# [Exercise]
Working line by line, output the entries below exactly as they appear.

# [Data to use]
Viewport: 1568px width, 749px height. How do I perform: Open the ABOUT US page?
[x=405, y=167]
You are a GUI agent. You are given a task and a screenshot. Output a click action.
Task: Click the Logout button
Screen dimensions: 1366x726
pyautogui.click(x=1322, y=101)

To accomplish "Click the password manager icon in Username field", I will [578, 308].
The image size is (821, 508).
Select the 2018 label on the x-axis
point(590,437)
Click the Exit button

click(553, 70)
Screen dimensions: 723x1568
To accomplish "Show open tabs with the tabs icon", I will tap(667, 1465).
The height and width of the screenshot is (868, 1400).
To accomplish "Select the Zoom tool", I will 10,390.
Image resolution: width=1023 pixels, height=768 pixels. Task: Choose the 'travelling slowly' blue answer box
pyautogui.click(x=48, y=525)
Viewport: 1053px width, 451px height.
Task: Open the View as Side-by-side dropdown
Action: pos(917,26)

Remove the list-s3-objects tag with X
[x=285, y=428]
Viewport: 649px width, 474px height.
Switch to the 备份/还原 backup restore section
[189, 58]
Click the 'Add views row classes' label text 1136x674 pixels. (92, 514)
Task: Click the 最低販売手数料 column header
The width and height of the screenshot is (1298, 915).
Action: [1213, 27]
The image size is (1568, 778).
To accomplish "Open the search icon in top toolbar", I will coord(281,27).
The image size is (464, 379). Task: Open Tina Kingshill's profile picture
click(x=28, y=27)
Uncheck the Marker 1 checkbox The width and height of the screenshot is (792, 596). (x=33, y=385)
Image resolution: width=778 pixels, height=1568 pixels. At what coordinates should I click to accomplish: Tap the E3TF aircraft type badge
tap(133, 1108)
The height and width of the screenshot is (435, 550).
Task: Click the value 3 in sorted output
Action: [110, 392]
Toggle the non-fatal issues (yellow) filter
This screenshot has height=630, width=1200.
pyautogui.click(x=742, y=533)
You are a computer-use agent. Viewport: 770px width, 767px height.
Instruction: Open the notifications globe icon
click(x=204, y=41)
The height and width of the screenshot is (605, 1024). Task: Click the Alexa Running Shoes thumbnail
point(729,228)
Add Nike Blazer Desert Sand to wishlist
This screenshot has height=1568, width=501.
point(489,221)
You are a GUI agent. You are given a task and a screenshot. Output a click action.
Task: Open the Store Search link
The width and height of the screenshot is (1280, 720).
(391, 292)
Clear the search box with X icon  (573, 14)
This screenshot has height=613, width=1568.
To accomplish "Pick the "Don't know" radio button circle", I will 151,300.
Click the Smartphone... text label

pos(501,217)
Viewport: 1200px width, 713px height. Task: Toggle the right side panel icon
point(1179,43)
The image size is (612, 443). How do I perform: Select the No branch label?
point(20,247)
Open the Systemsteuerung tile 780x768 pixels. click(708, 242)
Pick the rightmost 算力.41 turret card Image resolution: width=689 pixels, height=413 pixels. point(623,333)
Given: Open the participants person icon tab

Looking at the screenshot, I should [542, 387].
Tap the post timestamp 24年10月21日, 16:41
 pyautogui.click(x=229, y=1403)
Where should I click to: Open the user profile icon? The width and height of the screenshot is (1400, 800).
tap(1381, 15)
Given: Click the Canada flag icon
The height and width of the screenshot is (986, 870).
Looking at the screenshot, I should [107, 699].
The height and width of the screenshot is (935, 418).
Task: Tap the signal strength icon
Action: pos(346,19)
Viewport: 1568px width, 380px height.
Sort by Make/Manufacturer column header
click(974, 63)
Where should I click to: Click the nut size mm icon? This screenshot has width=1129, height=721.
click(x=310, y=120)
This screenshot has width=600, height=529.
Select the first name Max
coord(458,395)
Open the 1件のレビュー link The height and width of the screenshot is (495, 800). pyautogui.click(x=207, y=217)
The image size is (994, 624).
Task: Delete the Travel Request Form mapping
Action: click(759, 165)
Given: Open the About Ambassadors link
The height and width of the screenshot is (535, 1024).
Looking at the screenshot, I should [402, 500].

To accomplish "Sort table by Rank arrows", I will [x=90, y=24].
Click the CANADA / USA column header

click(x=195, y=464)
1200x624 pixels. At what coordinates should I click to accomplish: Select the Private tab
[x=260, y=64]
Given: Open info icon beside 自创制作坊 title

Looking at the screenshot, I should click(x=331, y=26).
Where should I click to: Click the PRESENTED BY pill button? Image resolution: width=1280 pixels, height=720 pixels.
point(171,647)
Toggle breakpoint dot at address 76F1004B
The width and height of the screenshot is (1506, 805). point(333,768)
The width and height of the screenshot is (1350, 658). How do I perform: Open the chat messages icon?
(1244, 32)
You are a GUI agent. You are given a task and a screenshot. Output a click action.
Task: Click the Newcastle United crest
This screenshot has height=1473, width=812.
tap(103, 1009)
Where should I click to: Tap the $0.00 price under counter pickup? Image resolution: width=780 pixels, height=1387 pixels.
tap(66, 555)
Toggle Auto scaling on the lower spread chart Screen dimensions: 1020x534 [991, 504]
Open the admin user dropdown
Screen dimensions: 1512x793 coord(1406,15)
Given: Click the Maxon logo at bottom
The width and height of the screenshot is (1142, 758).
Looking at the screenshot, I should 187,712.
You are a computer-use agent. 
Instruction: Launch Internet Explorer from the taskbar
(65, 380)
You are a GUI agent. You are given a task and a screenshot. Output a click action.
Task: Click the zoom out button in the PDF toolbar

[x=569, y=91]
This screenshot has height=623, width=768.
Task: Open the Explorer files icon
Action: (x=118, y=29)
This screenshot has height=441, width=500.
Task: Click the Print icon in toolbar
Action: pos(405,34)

# [Written solution]
Viewport: 1568px width, 749px height. How do I perform: Open the ABOUT US page?
[x=405, y=167]
You are a GUI agent. You are given a task and a screenshot. Output a click action.
Task: Click the Logout button
Screen dimensions: 1366x726
pyautogui.click(x=1322, y=101)

To accomplish "Click the password manager icon in Username field", I will [578, 308].
The image size is (821, 508).
Select the 2018 label on the x-axis
point(590,437)
Click the Exit button

click(553, 70)
Screen dimensions: 723x1568
To accomplish "Show open tabs with the tabs icon", I will tap(667, 1465).
The height and width of the screenshot is (868, 1400).
To accomplish "Select the Zoom tool", I will 10,390.
Image resolution: width=1023 pixels, height=768 pixels. Task: Choose the 'travelling slowly' blue answer box
pyautogui.click(x=48, y=525)
Viewport: 1053px width, 451px height.
Task: Open the View as Side-by-side dropdown
Action: pos(917,26)

Remove the list-s3-objects tag with X
[x=285, y=428]
Viewport: 649px width, 474px height.
Switch to the 备份/还原 backup restore section
[189, 58]
Click the 'Add views row classes' label text 1136x674 pixels. (92, 514)
Task: Click the 最低販売手数料 column header
The width and height of the screenshot is (1298, 915).
Action: [1213, 27]
The image size is (1568, 778).
To accomplish "Open the search icon in top toolbar", I will coord(281,27).
The image size is (464, 379). Task: Open Tina Kingshill's profile picture
click(x=28, y=27)
Uncheck the Marker 1 checkbox The width and height of the screenshot is (792, 596). (x=33, y=385)
Image resolution: width=778 pixels, height=1568 pixels. At what coordinates should I click to accomplish: Tap the E3TF aircraft type badge
tap(133, 1108)
The height and width of the screenshot is (435, 550).
Task: Click the value 3 in sorted output
Action: [110, 392]
Toggle the non-fatal issues (yellow) filter
This screenshot has height=630, width=1200.
pyautogui.click(x=742, y=533)
You are a computer-use agent. Viewport: 770px width, 767px height.
Instruction: Open the notifications globe icon
click(x=204, y=41)
The height and width of the screenshot is (605, 1024). Task: Click the Alexa Running Shoes thumbnail
point(729,228)
Add Nike Blazer Desert Sand to wishlist
This screenshot has height=1568, width=501.
point(489,221)
You are a GUI agent. You are given a task and a screenshot. Output a click action.
Task: Open the Store Search link
The width and height of the screenshot is (1280, 720).
(391, 292)
Clear the search box with X icon  (573, 14)
This screenshot has height=613, width=1568.
To accomplish "Pick the "Don't know" radio button circle", I will 151,300.
Click the Smartphone... text label

pos(501,217)
Viewport: 1200px width, 713px height. Task: Toggle the right side panel icon
point(1179,43)
The image size is (612, 443). How do I perform: Select the No branch label?
point(20,247)
Open the Systemsteuerung tile 780x768 pixels. click(708, 242)
Pick the rightmost 算力.41 turret card Image resolution: width=689 pixels, height=413 pixels. point(623,333)
Given: Open the participants person icon tab

Looking at the screenshot, I should [542, 387].
Tap the post timestamp 24年10月21日, 16:41
 pyautogui.click(x=229, y=1403)
Where should I click to: Open the user profile icon? The width and height of the screenshot is (1400, 800).
tap(1381, 15)
Given: Click the Canada flag icon
The height and width of the screenshot is (986, 870).
Looking at the screenshot, I should [107, 699].
The height and width of the screenshot is (935, 418).
Task: Tap the signal strength icon
Action: pos(346,19)
Viewport: 1568px width, 380px height.
Sort by Make/Manufacturer column header
click(974, 63)
Where should I click to: Click the nut size mm icon? This screenshot has width=1129, height=721.
click(x=310, y=120)
This screenshot has width=600, height=529.
Select the first name Max
coord(458,395)
Open the 1件のレビュー link The height and width of the screenshot is (495, 800). pyautogui.click(x=207, y=217)
The image size is (994, 624).
Task: Delete the Travel Request Form mapping
Action: click(759, 165)
Given: Open the About Ambassadors link
The height and width of the screenshot is (535, 1024).
Looking at the screenshot, I should [402, 500].

To accomplish "Sort table by Rank arrows", I will [x=90, y=24].
Click the CANADA / USA column header

click(x=195, y=464)
1200x624 pixels. At what coordinates should I click to accomplish: Select the Private tab
[x=260, y=64]
Given: Open info icon beside 自创制作坊 title

Looking at the screenshot, I should click(x=331, y=26).
Where should I click to: Click the PRESENTED BY pill button? Image resolution: width=1280 pixels, height=720 pixels.
point(171,647)
Toggle breakpoint dot at address 76F1004B
The width and height of the screenshot is (1506, 805). point(333,768)
The width and height of the screenshot is (1350, 658). How do I perform: Open the chat messages icon?
(1244, 32)
You are a GUI agent. You are given a task and a screenshot. Output a click action.
Task: Click the Newcastle United crest
This screenshot has height=1473, width=812.
tap(103, 1009)
Where should I click to: Tap the $0.00 price under counter pickup? Image resolution: width=780 pixels, height=1387 pixels.
tap(66, 555)
Toggle Auto scaling on the lower spread chart Screen dimensions: 1020x534 [991, 504]
Open the admin user dropdown
Screen dimensions: 1512x793 coord(1406,15)
Given: Click the Maxon logo at bottom
The width and height of the screenshot is (1142, 758).
Looking at the screenshot, I should 187,712.
You are a computer-use agent. 
Instruction: Launch Internet Explorer from the taskbar
(65, 380)
You are a GUI agent. You are given a task and a screenshot. Output a click action.
Task: Click the zoom out button in the PDF toolbar

[x=569, y=91]
This screenshot has height=623, width=768.
Task: Open the Explorer files icon
Action: (x=118, y=29)
This screenshot has height=441, width=500.
Task: Click the Print icon in toolbar
Action: pos(405,34)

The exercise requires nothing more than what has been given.